In Eastern Ghouta alone, UNHCR said, more than 45,000 Syrians have fled their homes in recent days.
"We are today reiterating our call for the protection and safety of and full, unhindered and continuous humanitarian access to both the newly displaced and the hundreds of thousands civilians, still trapped by fierce fighting and in dire need of aid," Andrej Mahecic, spokesperson for UNHCR, told a press briefing here on Tuesday.
According to UNHCR, the newly displaced are currently accommodated in places where conditions are miserable, and the needs are overwhelming and growing by the hour, together with serious health risks.
"All existing shelters are extremely congested and overcrowded and lack basic sanitation. People queue in lines for hours to use restrooms, and most have no lighting," Mahecic said.
UNHCR said it has so far delivered 180,000 core relief items to meet the urgent needs. At several collective shelters, people living in the open in schoolyards are desperate and using UNHCR's blankets as partitions to create some privacy, and to protect themselves and their families from the sun in daytime, and from the cold at night.

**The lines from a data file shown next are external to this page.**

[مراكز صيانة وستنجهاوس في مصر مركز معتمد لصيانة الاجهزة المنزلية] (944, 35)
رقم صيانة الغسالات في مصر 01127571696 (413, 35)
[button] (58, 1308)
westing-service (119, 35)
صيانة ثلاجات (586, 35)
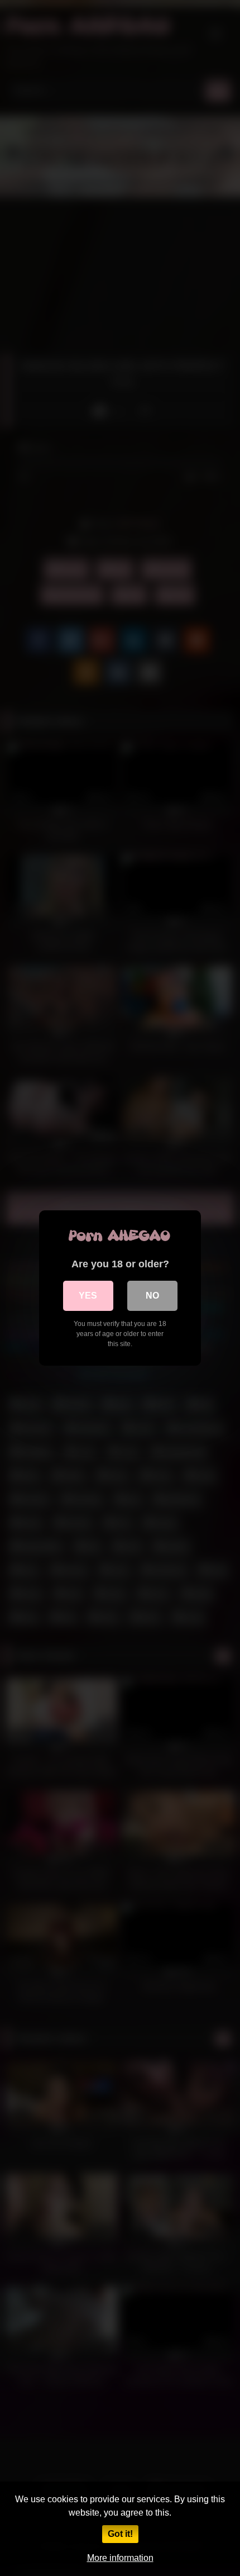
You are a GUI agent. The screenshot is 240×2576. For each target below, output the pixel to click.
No (152, 1295)
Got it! (120, 2534)
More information (120, 2558)
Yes (88, 1295)
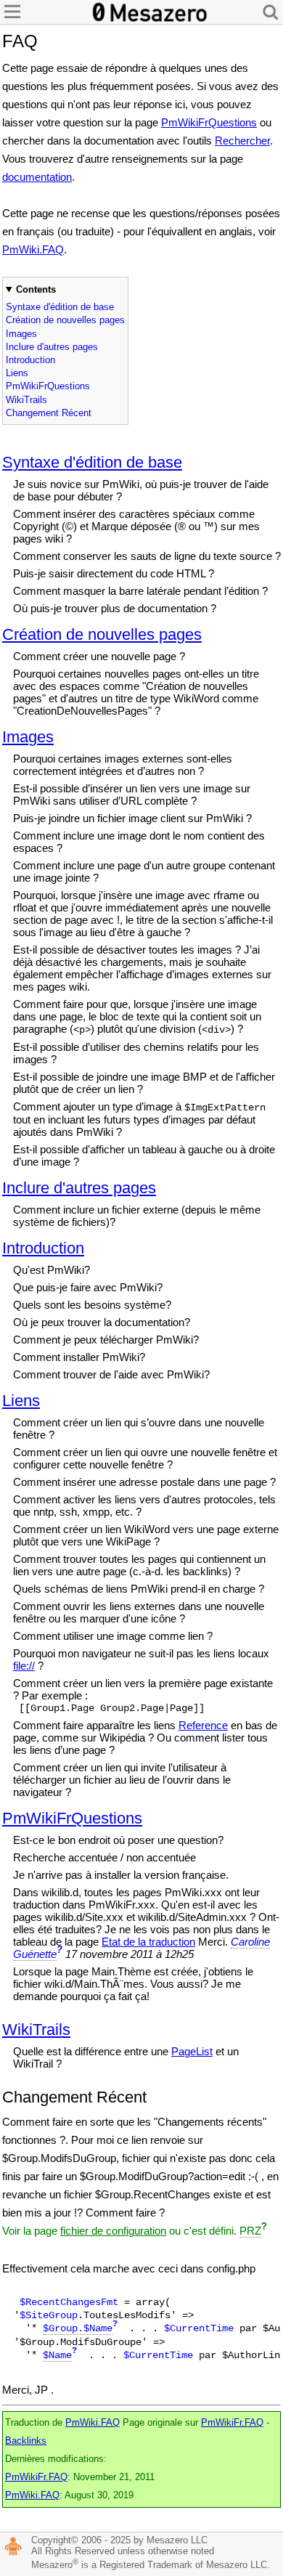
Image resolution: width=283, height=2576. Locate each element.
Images (21, 333)
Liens (17, 373)
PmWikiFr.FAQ (232, 2423)
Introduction (30, 360)
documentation (37, 177)
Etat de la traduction (148, 1941)
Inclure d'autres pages (52, 347)
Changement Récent (48, 413)
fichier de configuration (113, 2230)
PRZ (250, 2230)
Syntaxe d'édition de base (60, 307)
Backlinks (25, 2441)
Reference (203, 1725)
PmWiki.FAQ (33, 249)
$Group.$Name (77, 2328)
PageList (192, 2051)
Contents (36, 289)
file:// (24, 1665)
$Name (57, 2355)
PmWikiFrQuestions (209, 122)
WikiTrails (26, 400)
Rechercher (242, 140)
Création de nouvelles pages (65, 320)
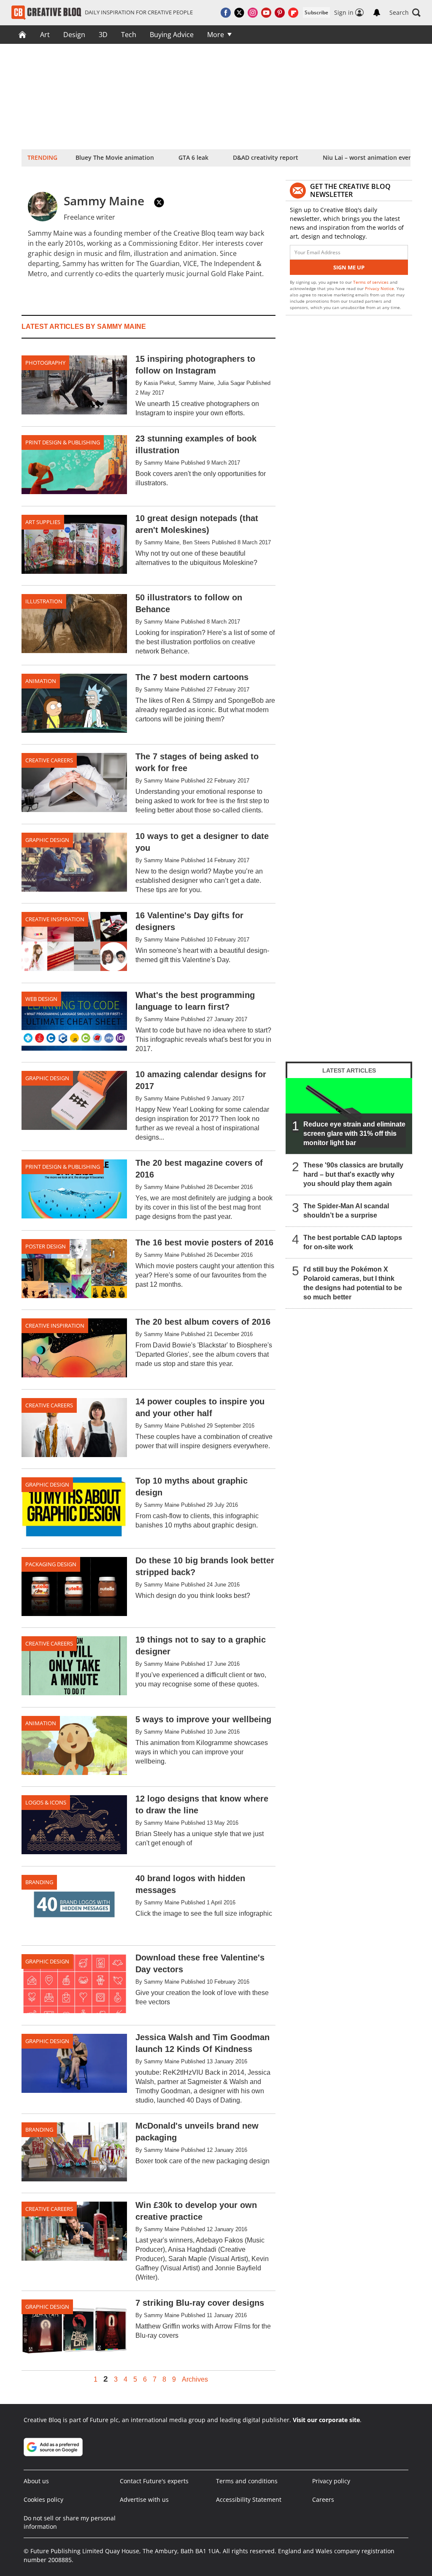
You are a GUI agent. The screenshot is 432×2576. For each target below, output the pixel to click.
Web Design (41, 999)
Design (74, 34)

"Full and unhindered humanitarian access to civilians inside and outside Eastern Ghouta, in collective shelters and elsewhere is crucial to ensure the urgent needs of civilians are met," Mahecic stressed.
According to UNHCR, another emergency is unfolding in the northwest of Syria where an estimated 104,000 people have been uprooted from their homes in Afrin region by the latest escalation in fighting.
In the face of the growing Afrin emergency, UNHCR said it has scaled up its response, with 100,000 core relief items having been delivered in the last two days.